[Task description] Find and copy each line of the data that includes "target".

[Data to process]
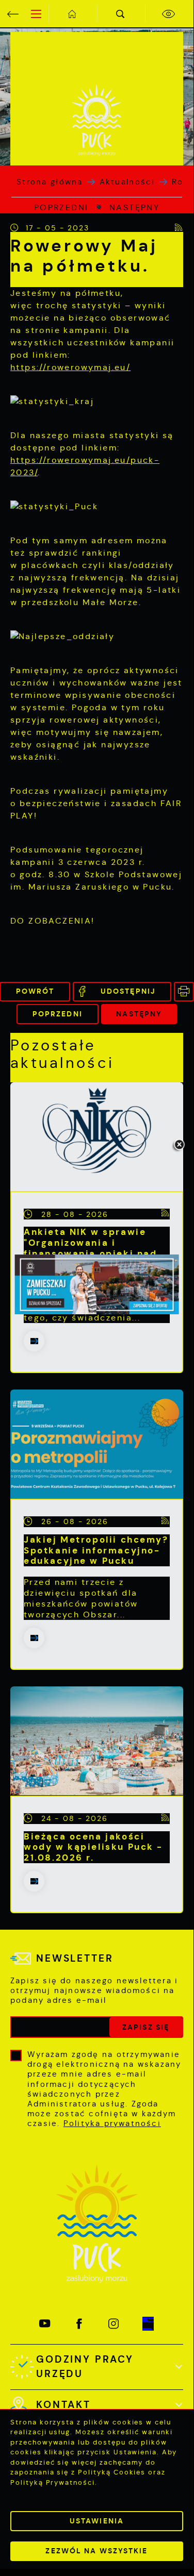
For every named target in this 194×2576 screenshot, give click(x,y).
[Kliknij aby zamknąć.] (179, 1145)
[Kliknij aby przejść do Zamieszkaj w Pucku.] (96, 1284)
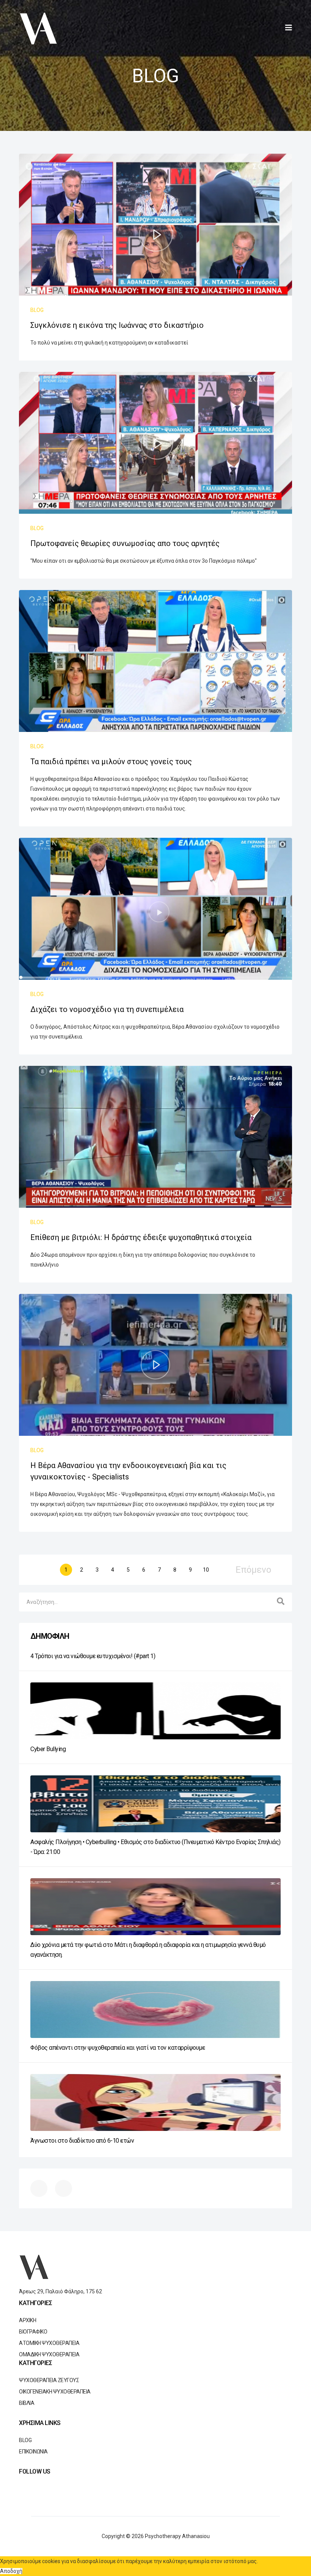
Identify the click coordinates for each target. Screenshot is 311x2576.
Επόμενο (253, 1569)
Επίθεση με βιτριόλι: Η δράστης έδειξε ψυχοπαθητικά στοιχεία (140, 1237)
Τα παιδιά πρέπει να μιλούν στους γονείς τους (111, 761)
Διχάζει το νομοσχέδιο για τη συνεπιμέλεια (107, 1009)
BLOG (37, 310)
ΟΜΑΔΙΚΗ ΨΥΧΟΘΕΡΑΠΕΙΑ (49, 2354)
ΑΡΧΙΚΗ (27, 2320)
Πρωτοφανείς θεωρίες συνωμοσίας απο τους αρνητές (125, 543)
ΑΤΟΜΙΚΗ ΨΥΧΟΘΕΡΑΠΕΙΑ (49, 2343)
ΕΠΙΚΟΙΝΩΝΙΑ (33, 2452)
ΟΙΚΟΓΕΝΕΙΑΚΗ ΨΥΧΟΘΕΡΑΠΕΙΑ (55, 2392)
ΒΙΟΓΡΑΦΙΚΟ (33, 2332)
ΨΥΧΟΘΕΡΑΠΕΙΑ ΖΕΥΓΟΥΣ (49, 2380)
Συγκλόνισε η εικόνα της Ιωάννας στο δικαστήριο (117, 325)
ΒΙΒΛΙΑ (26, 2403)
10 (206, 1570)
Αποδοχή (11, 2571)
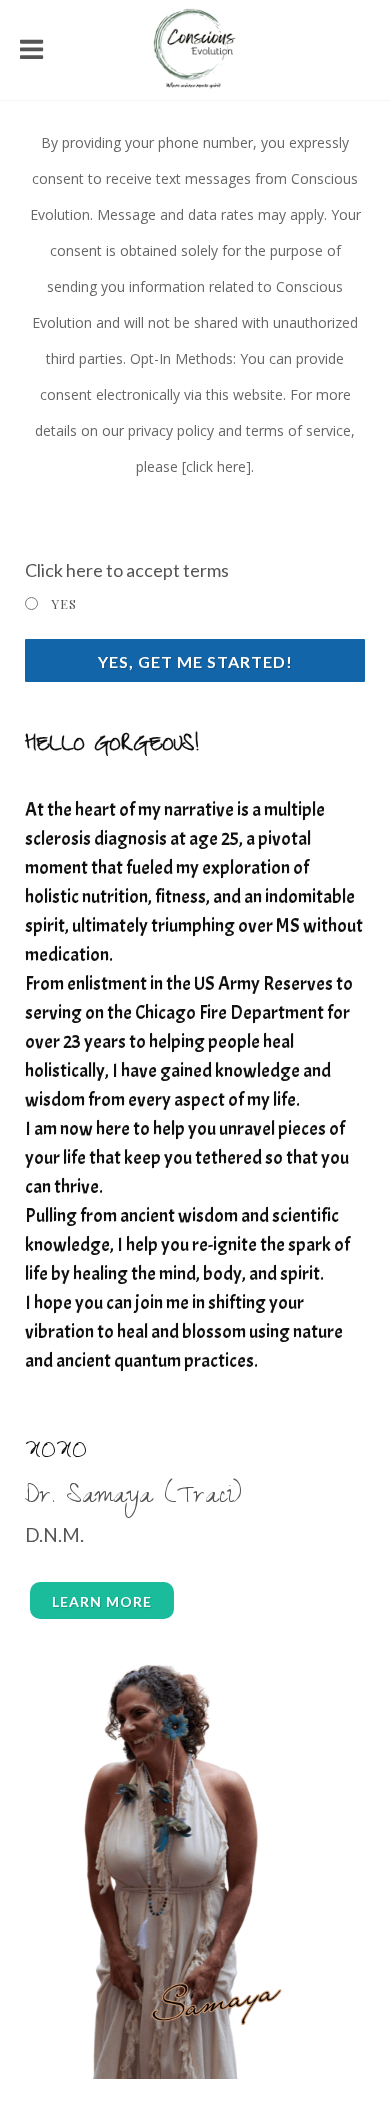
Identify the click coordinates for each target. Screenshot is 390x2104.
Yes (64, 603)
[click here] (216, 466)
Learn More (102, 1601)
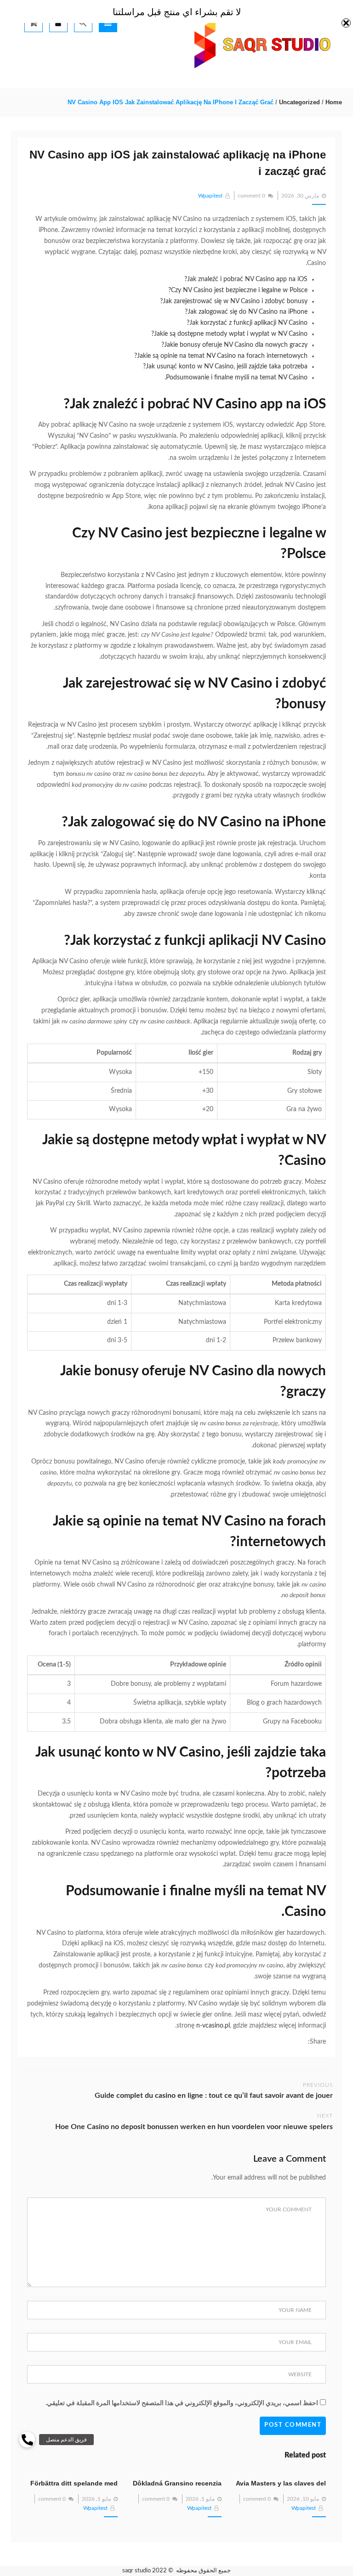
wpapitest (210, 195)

[Reply to the task]
For every named target in this 194×2576 screenshot, give click(x,y).
Identify the click coordinates for each target. Screenshot is 311x2576.
Identify the click coordinates for each target. Screenshot is 390x2104.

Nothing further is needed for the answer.